Ports in the registered range can be opened by ordinary user processes. Applications can register a port with IANA to claim it officially, but registration is voluntary. Many applications use ports in this range without ever registering them.2

Port 2717 has never been registered.

Security Databases Flag It

Some security databases note that port 2717 has been observed in malware activity — used by a trojan or malicious tool at some point in the past.3 This doesn't make the port inherently dangerous. Any open port on your system could theoretically be used by malware.
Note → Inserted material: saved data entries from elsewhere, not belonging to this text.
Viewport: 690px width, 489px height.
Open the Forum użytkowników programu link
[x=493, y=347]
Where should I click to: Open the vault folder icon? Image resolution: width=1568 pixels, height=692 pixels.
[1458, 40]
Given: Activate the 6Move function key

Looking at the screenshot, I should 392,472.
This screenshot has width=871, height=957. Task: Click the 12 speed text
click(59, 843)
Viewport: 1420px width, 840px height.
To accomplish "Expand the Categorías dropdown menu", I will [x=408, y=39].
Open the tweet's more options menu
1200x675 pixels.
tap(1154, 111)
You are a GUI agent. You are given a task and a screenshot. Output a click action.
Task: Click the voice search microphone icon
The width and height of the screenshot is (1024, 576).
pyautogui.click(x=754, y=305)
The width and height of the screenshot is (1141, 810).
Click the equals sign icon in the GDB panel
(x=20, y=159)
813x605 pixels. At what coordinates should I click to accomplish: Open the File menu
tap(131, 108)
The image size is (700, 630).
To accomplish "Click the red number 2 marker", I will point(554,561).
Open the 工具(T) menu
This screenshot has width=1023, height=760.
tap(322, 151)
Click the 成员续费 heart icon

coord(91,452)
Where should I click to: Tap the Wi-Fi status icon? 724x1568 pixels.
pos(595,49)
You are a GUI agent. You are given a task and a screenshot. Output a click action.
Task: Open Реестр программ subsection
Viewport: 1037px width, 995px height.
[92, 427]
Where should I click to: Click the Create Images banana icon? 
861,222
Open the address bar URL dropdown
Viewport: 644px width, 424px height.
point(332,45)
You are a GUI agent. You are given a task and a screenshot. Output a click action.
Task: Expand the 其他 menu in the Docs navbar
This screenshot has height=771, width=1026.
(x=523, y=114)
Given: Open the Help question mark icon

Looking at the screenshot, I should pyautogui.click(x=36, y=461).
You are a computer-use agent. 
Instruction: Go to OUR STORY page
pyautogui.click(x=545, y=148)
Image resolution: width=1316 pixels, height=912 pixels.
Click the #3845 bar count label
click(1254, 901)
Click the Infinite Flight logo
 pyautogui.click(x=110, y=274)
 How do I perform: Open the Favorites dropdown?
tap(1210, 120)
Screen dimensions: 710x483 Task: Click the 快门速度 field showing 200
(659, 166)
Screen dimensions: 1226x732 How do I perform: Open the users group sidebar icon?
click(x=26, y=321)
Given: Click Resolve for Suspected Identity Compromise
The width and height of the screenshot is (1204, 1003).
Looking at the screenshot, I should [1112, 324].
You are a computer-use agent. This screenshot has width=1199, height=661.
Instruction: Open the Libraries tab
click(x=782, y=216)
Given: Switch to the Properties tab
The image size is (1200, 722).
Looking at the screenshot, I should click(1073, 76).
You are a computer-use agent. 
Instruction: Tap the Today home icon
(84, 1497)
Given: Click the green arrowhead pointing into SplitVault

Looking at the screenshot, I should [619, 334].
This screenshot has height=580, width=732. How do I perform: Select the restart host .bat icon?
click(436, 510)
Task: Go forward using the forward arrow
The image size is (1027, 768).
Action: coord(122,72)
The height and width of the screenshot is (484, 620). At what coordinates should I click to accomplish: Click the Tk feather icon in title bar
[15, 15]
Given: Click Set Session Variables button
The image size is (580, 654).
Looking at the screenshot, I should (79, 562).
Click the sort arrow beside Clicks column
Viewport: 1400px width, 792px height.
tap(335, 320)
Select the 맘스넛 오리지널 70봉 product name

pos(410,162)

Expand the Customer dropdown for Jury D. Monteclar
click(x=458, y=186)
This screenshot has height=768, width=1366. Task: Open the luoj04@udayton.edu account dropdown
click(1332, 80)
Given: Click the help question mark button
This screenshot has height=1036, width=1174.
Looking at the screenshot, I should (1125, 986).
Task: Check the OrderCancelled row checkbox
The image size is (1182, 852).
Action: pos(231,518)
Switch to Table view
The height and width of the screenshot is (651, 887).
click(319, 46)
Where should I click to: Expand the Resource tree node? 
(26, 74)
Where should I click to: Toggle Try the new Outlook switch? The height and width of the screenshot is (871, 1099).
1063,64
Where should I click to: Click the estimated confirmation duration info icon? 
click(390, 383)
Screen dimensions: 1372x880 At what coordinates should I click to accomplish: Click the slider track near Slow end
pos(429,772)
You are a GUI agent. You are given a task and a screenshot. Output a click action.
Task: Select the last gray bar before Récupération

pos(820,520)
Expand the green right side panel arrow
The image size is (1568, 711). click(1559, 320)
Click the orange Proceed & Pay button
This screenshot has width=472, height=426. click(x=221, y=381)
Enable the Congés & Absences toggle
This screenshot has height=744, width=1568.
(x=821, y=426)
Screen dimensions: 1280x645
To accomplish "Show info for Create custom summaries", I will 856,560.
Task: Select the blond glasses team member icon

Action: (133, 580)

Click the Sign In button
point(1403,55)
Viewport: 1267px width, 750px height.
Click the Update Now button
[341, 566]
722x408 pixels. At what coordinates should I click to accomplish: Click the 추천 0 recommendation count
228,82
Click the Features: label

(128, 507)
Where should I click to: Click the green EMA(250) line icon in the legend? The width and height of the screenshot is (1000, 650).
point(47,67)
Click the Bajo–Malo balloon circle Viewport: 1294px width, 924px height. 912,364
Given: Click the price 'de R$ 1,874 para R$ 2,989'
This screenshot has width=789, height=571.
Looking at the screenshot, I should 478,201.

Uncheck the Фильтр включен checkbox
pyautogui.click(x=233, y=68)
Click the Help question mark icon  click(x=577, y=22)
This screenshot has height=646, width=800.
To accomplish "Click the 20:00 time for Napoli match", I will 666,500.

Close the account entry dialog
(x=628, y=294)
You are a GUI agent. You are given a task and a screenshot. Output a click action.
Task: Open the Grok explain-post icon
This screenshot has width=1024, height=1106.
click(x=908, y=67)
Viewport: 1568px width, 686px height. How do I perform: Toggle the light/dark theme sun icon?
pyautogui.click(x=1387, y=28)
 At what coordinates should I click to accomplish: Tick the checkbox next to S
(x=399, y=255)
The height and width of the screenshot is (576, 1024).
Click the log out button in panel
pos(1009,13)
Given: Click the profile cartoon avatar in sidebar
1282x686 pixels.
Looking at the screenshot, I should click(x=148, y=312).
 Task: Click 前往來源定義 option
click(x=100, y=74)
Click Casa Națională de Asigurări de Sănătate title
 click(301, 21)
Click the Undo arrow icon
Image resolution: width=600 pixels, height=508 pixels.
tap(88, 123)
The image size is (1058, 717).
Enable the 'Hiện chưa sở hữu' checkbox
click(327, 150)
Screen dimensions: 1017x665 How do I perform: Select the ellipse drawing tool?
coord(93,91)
What matters is what's actually listening on it.

What to Check

If you see port 2717 open on a system and you didn't put it there, find out what process opened it.

On Linux/macOS:

sudo lsof -i :2717
sudo ss -tlnp | grep 2717

On Windows:

netstat -ano | findstr :2717
# Then look up the PID:
tasklist | findstr <PID>

If nothing should be listening on 2717 and something is, that's worth investigating.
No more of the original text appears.